[Click-target data]

◇ ◇ ◇ ◇ ◇ ◇ ◇

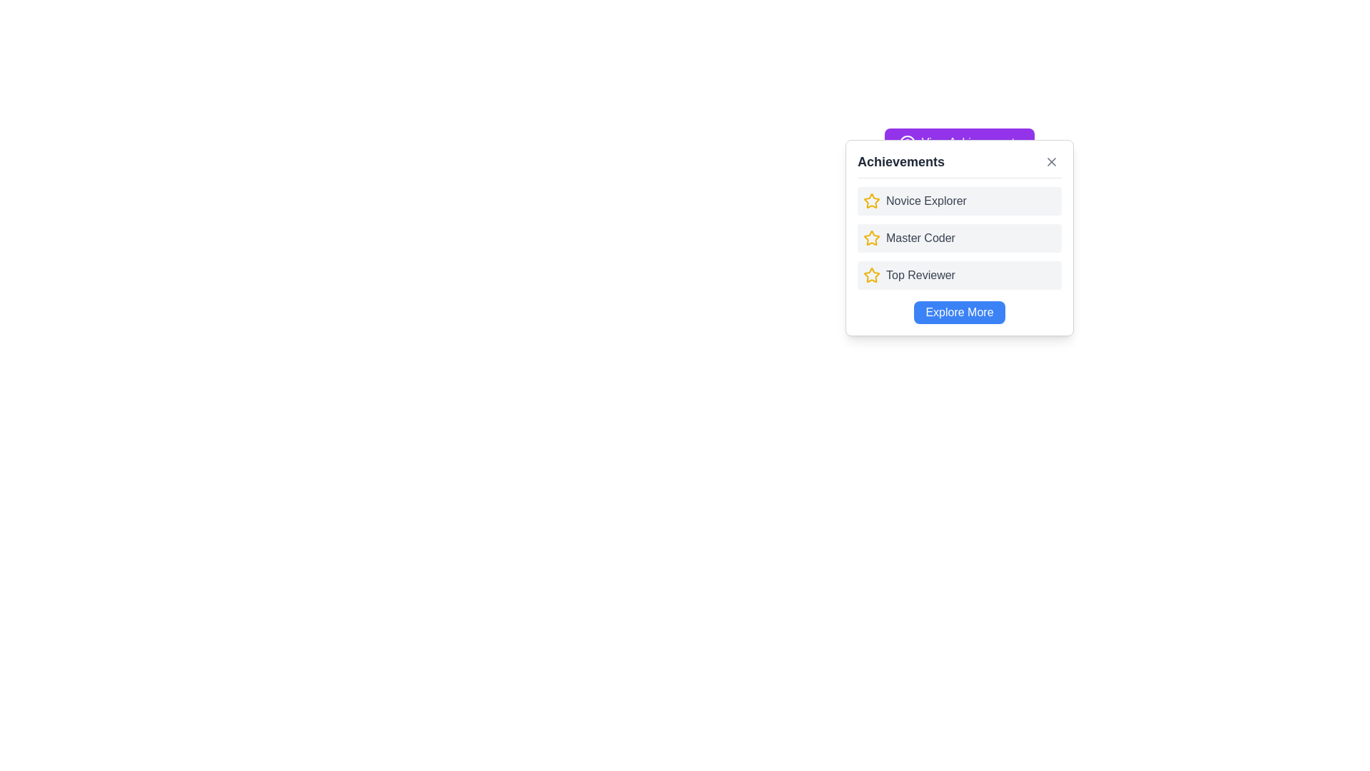 This screenshot has width=1370, height=771. Describe the element at coordinates (871, 238) in the screenshot. I see `the star icon representing the achievement 'Master Coder' within the achievements modal box` at that location.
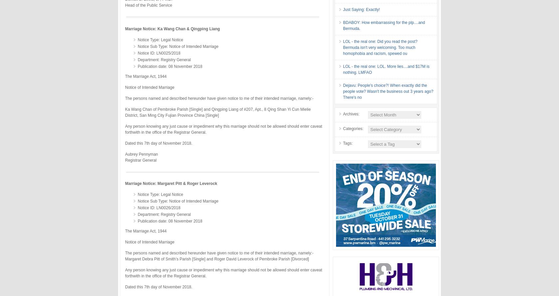 Image resolution: width=559 pixels, height=296 pixels. I want to click on 'Marriage Notice: Margaret Pitt & Roger Leverock', so click(125, 183).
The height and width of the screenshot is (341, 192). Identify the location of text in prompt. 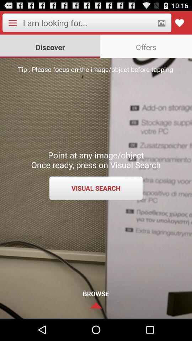
(88, 23).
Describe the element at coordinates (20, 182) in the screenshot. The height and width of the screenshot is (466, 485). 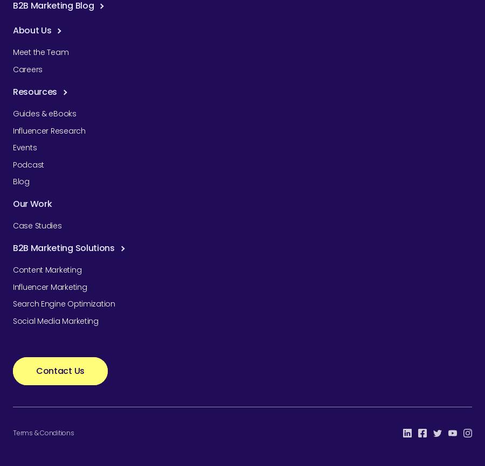
I see `'Blog'` at that location.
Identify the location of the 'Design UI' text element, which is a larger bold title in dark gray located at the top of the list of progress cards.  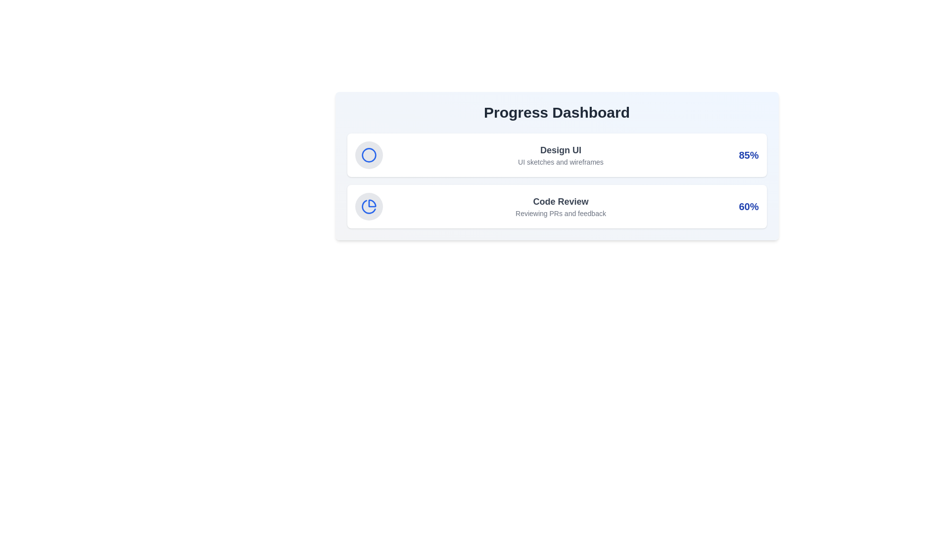
(560, 155).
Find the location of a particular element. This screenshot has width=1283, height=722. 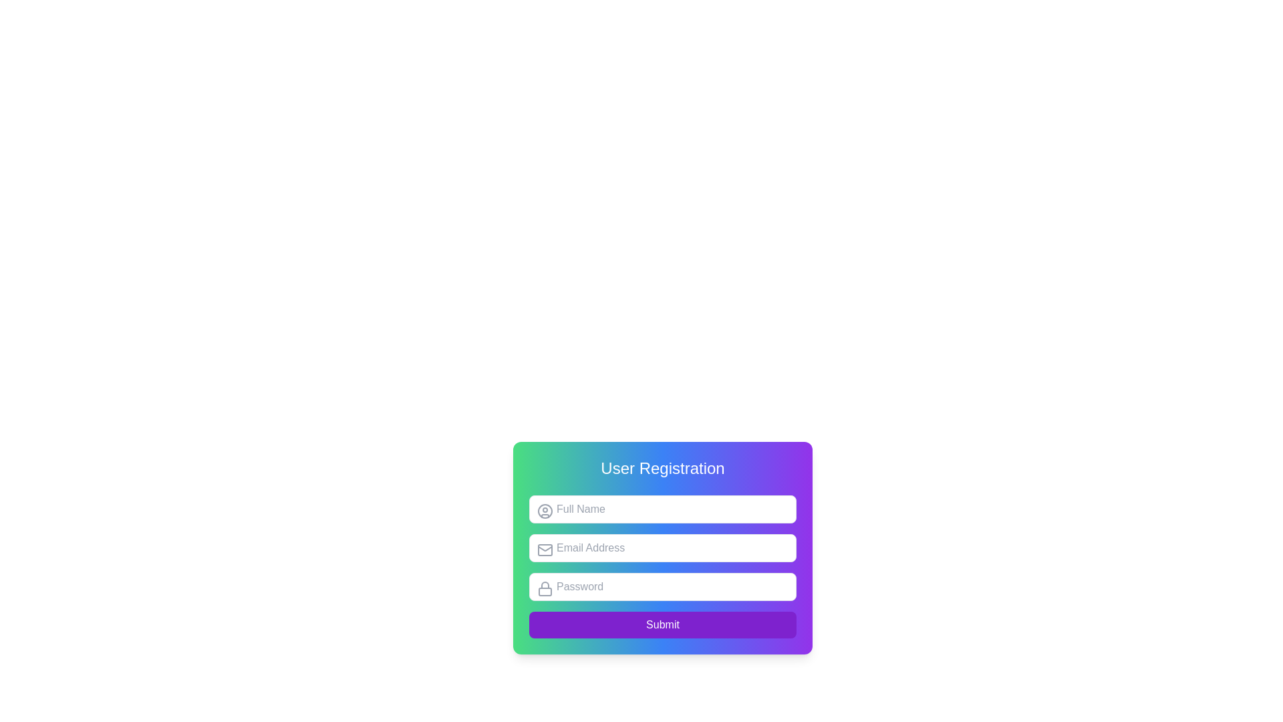

the decorative rectangle that forms the body of the lock icon, which is part of the secure input field's visual design is located at coordinates (545, 590).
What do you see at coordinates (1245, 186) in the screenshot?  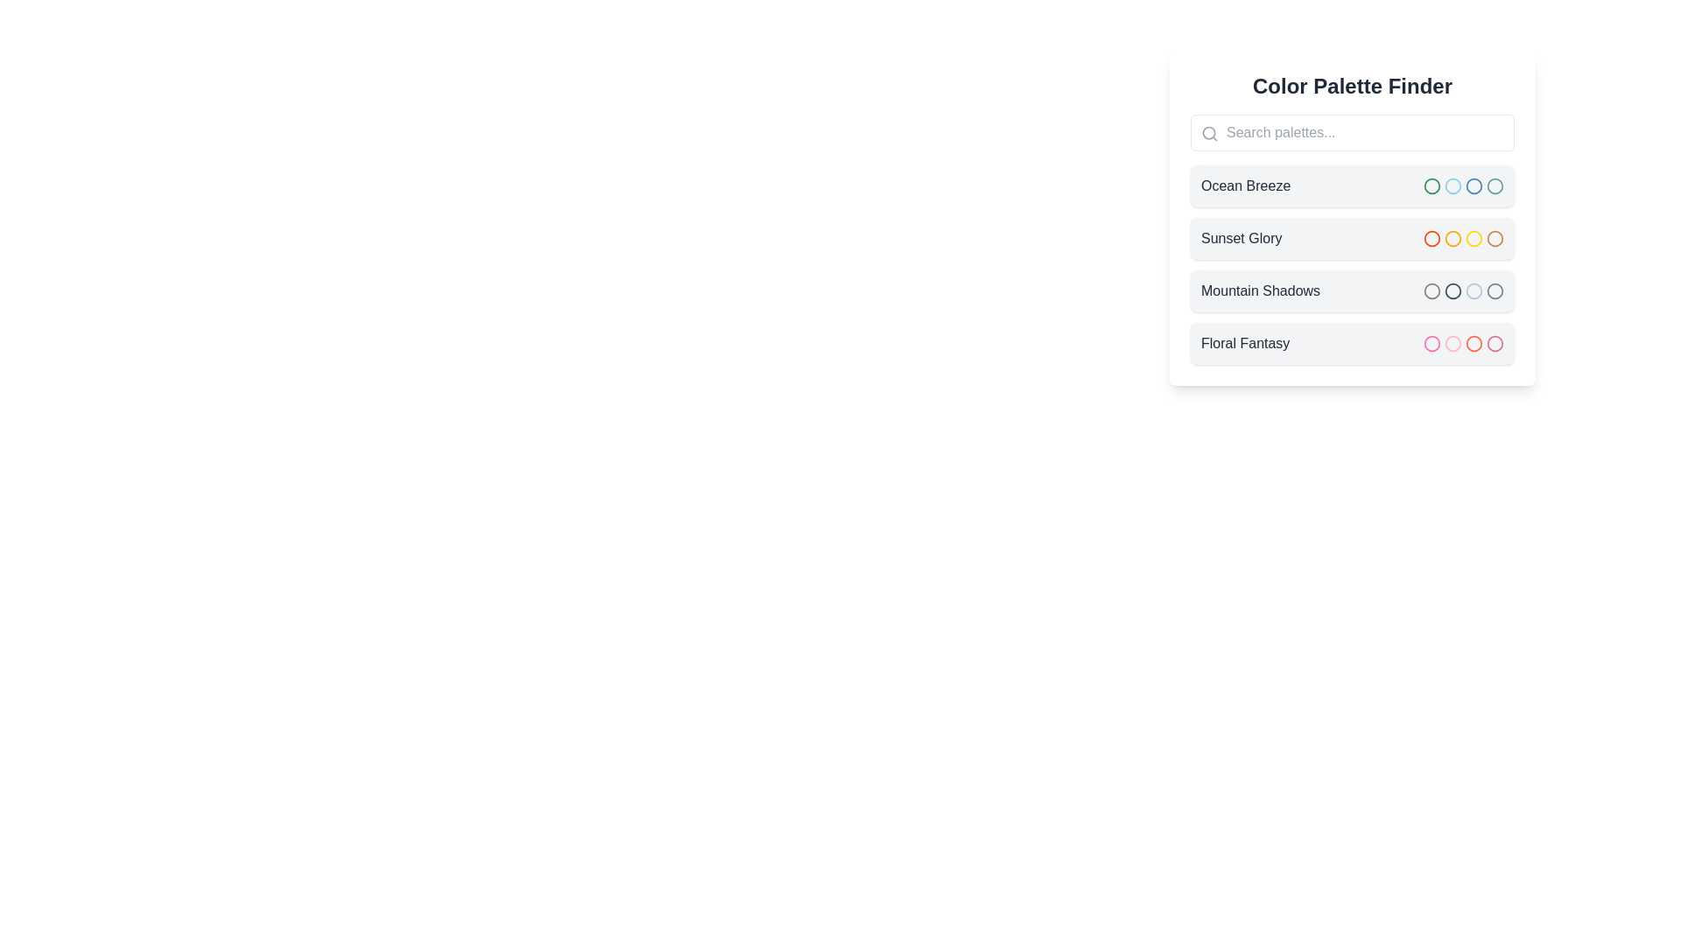 I see `text label 'Ocean Breeze' that is styled in medium size and gray color, located above 'Sunset Glory' in the 'Color Palette Finder' list` at bounding box center [1245, 186].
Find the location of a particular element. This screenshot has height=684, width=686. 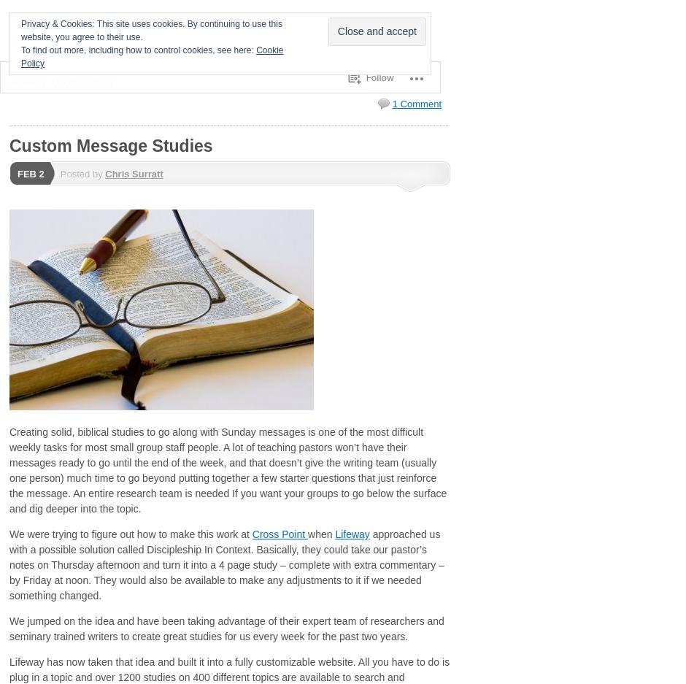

◇ ◇ ◇ ◇ ◇ ◇ ◇

[EXERCISE GOAL] Convert the rows above into a JSON list of strings with one string per line, skipping blank lines. Begin at the line that contains "Identify the location of the" and stop after the line that contains "the decorative rectangle", and leave the pictures out.

[OUTPUT FOR THIS EXERCISE]
[
  "Identify the location of the 'Design UI' text element, which is a larger bold title in dark gray located at the top of the list of progress cards.  ",
  "(560, 155).",
  "Find the location of a particular element. This screenshot has width=1283, height=722. ",
  "the decorative rectangle that forms the body of the lock icon, which is part of the secure input field's visual design is located at coordinates (545, 590)."
]